Despite the premature stop of patient inclusion, this study remains a methodologically well-performed randomized controlled trial, providing a higher level of evidence than small, retrospective cohorts with their inherent bias. Therefore—unfortunately not providing a definite answer to the management of umbilical hernias in patients with cirrhosis and ascites—this study is a valuable addition to the current body of knowledge on this subject and contributes to providing transparency to the scientific community. In the context of scientific integrity, this data can prove valuable in future meta-analyses, and refraining from reporting the data adds to the burden of publication bias.

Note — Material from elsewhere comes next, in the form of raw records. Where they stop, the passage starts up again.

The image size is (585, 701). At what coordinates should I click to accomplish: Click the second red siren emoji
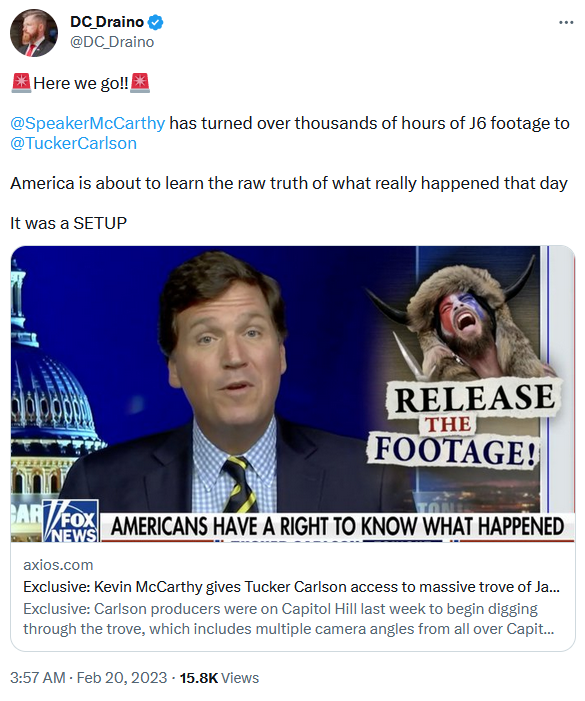[x=140, y=83]
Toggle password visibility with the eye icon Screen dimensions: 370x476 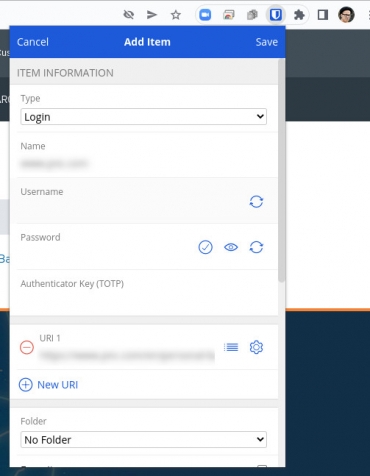231,247
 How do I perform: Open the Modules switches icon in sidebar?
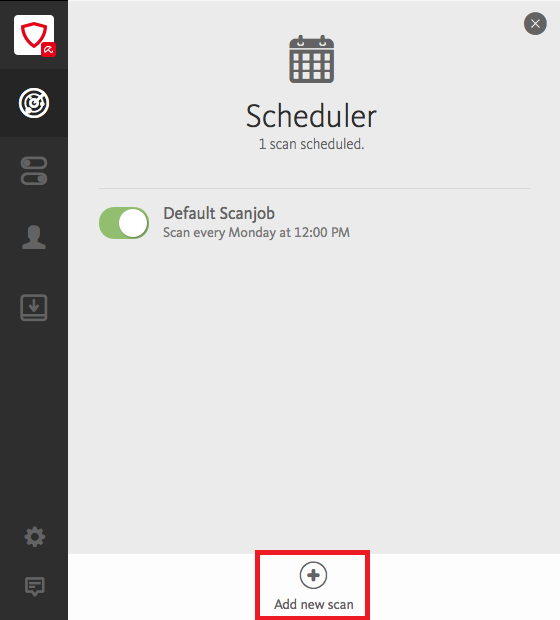(x=34, y=171)
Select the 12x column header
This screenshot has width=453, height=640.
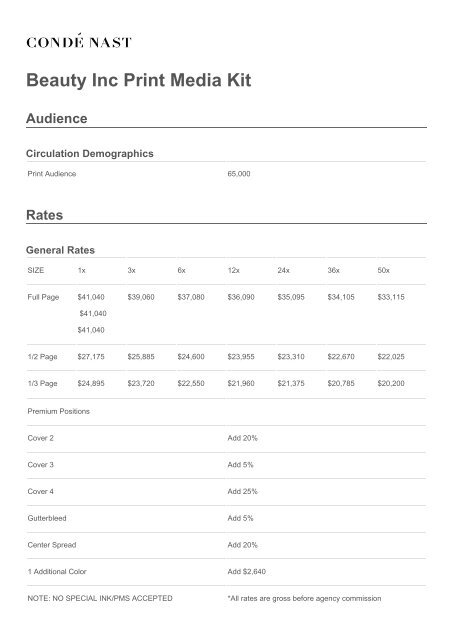[x=233, y=270]
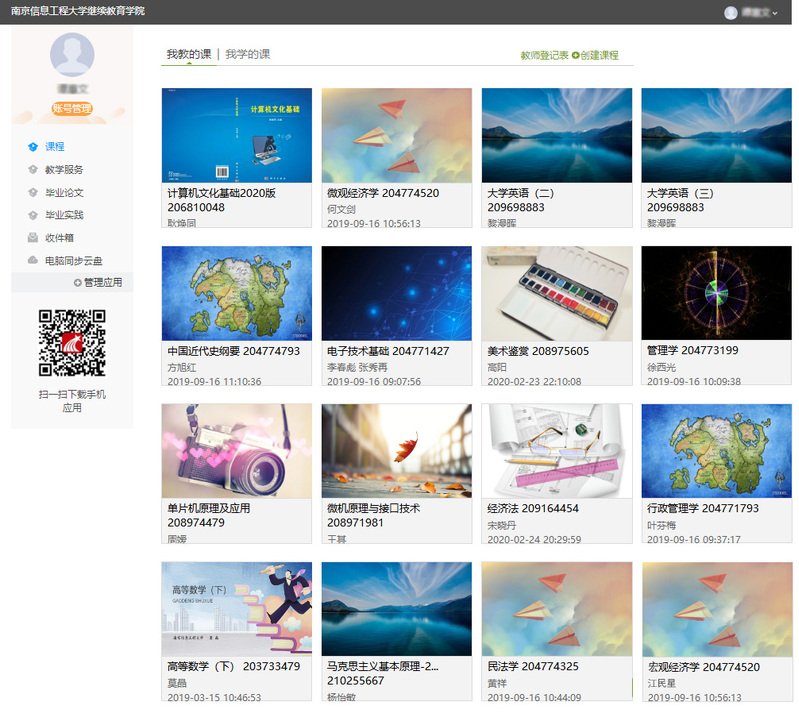Open the 美术鉴赏 watercolor palette thumbnail
Screen dimensions: 799x725
[556, 293]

Conclusion and implications

Despite not having enough power to show a significant difference between the two groups, this randomized controlled trial suggests that elective repair of an umbilical hernia does not cause excessive morbidity in cirrhotic patients—even with high MELD scores—and is thus advisable when the patient experiences complaints of the umbilical hernia. Considering this fact, one could argue that early elective repair when MELD scores are low—even in patients on the waiting list for transplantation—is the safer strategy. The definitive answer to whether elective umbilical hernia repair causes significantly less complications than watchful waiting in patients with liver cirrhosis remains unknown, which leaves room for further study.